Janssen Pharmaceuticals

Field: information technology, pharmaceutical industry

Machine learning applications are becoming increasingly used in various areas of human activity such as the energy industry, industrial automation, robotics, the automotive industry, and biomedicine. At an industrial level, these applications usually include a series of mutually interconnected data processing steps.

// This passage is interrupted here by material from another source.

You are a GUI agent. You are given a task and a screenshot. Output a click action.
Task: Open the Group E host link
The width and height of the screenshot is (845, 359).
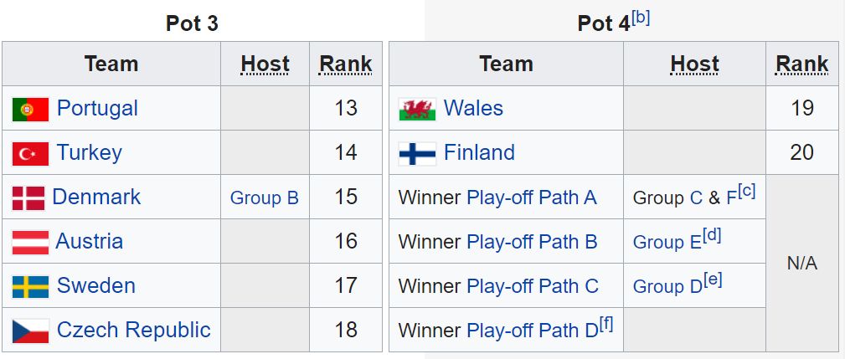coord(667,242)
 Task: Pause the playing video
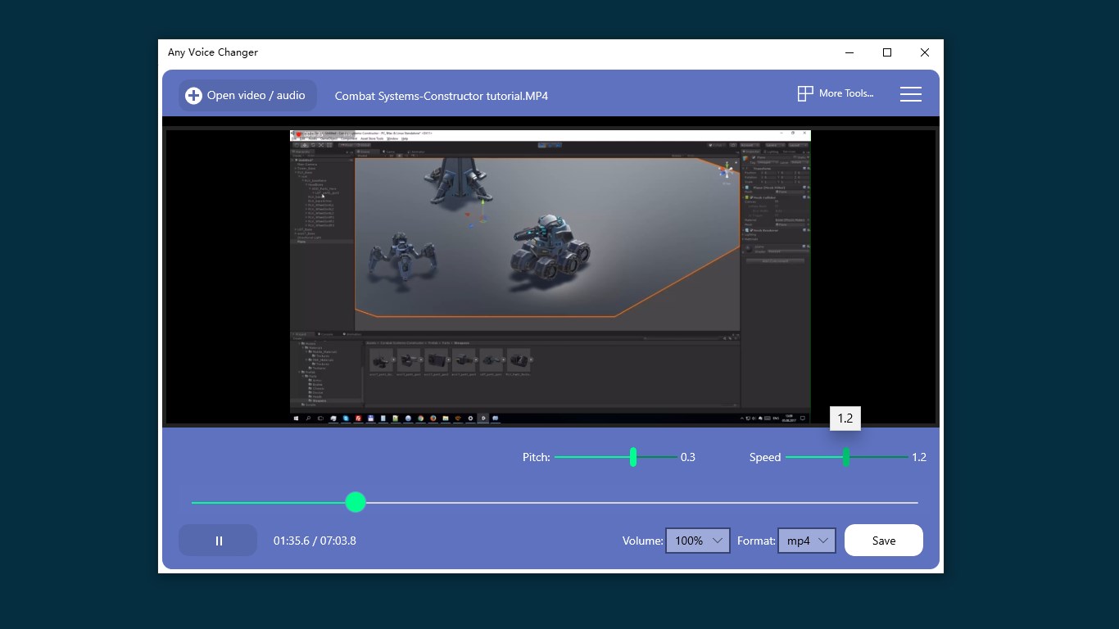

Within the framework of the European ExCAPE project funded by the Horizon 2020 programme, we cooperate with pharmaceutical companies in the field of drug discovery using supercomputers and machine learning methods. The opportunity to exactly predict the activity of chemical compounds enormously reduces the costs and time required for this process, and has a significant impact on innovation in therapeutic processes and increasing the possible uses of medication. For this purpose, a number of tools allowing us to face this challenge have been developed. The contribution of IT4Innovations is the open source software HyperLoom, which allows dependent computational tasks to be efficiently distributed in distributed environments.

HyperLoom users can easily define dependences between computational tasks and create a pipeline, which can then be executed on an HPC system. This software also allows users to execute pipelines containing a wide range of task types, from basic built-in tasks and user-defined tasks to tasks wrapping third-party applications including their combinations.

HyperLoom was designed to have minimal task planning and running overheads, and to efficiently deal with the varying execution times of different tasks. The software core is implemented in the C++ programming language
and is able to dynamically orchestrate tasks over available computational resources with respect to user-defined task requirements. The core of HyperLoom is composed of a server and several worker components. The server component is responsible for planning and running tasks on worker components, which run on compute nodes. Pipelines are then defined and sent to
the server via a Python interface.

Performance tests have proved that HyperLoom allows execution of pipelines containing hundreds of thousands
of interconnected tasks with unknown execution times on tens to hundreds of compute nodes. In addition, this
universal tool is also applicable in other industrial sectors.


Vladimir Chupakhin

Pharma companies have collected a significant amount of protein-ligand interactions forming the so-called chemogenomics matrix: interactions between compounds and proteins. However, this matrix is very sparse with less than 1% of this matrix being filled. Predictive modelling can help fill this matrix using a classification or regression model. Predictions in turn are used to speed-up
the drug design and development process, which can help cut costs as well as reduce animal use. While machine learning is
widely used in every step of the drug design and discovery process, it is still a hurdle to use it on big data, taking into account all of the modelling steps needed: hyperparameter search, model and
predictions storage, etc. Together with IT4Innovations, we try to overcome these challenges within the ExCAPE project.